Lachlan K. Murdoch has been a Director of the Company since February 2002. Mr. Murdoch has been an Executive Director of News Corporation since 1996 and Deputy Chief Operating Officer since 2000. Mr. Murdoch served as a Senior Executive Vice President of News Corporation from 1999 until 2000. Mr. Murdoch has been a Director of News Limited since 1995, Chairman since 1997 and served as Chief Executive from 1997 to 2000, Managing Director from 1996 until 1997 and Deputy Chief Executive from 1995 to 1996. Mr. Murdoch has served as Chairman of Queensland Press Limited since 1996 and a Director since 1994. Mr. Murdoch has been Deputy Chairman of STAR since 1995. Mr. Murdoch has been a Director of NDS Group plc since February 2002, a Director of Gemstar since 2001 and a Director of FOXTEL Management since 1998.

Collected data:
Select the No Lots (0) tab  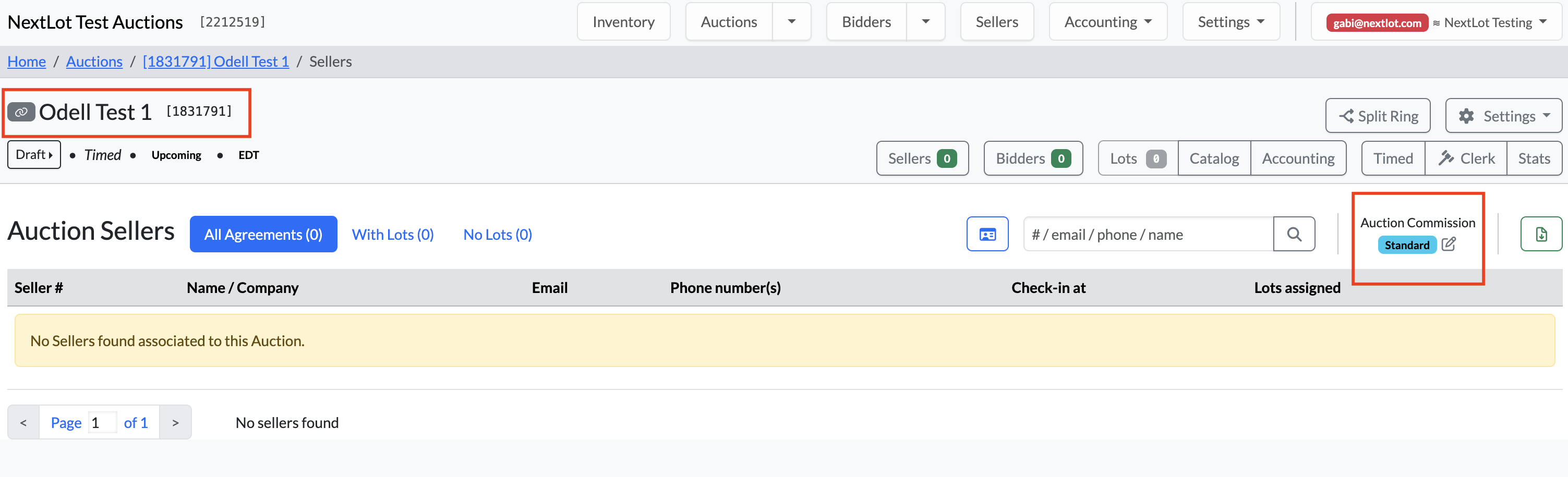click(497, 234)
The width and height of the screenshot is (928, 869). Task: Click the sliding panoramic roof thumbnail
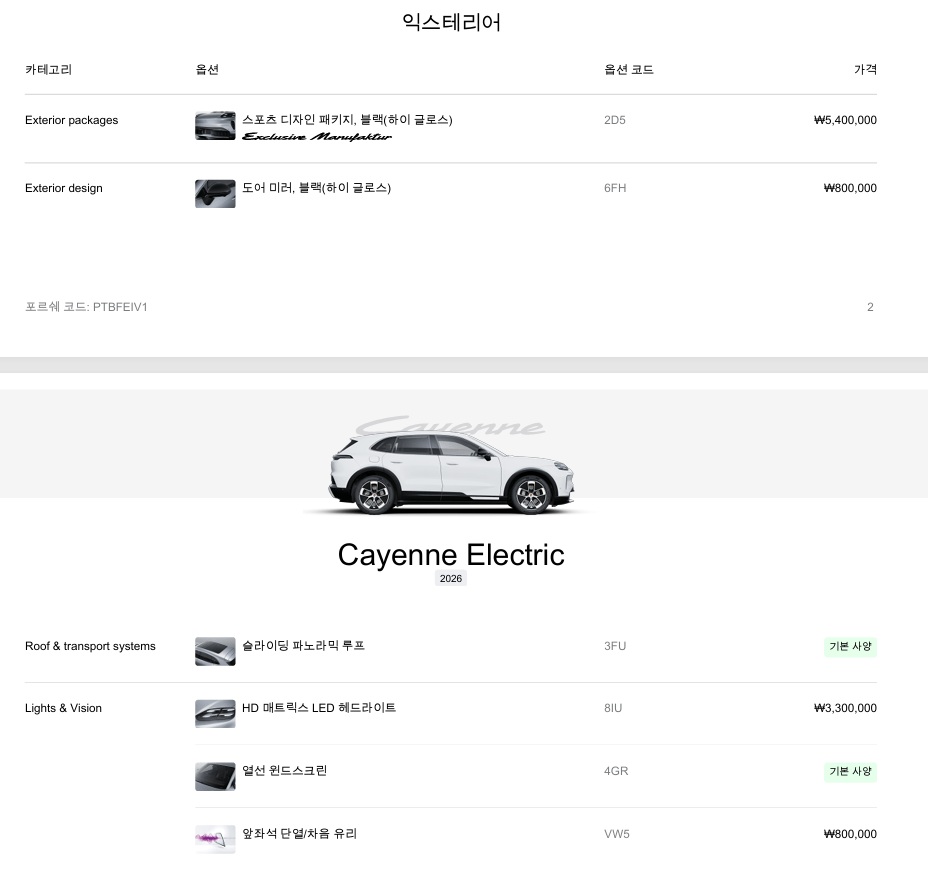click(215, 651)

The request:
According to the biographical text on Lachlan K. Murdoch, since what year has he served as Chairman of Queensland Press Limited?

Completed task:
Since 1996.